The problem — Edit the rows by changing "Screen dimensions" to "Display size" and keeping everything else unchanged.

Entries provided —
###

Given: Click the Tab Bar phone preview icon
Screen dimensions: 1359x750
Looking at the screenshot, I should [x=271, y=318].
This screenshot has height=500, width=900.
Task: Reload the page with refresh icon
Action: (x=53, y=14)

###

Written answer —
Given: Click the Tab Bar phone preview icon
Display size: 1359x750
Looking at the screenshot, I should [x=271, y=318].
This screenshot has height=500, width=900.
Task: Reload the page with refresh icon
Action: (x=53, y=14)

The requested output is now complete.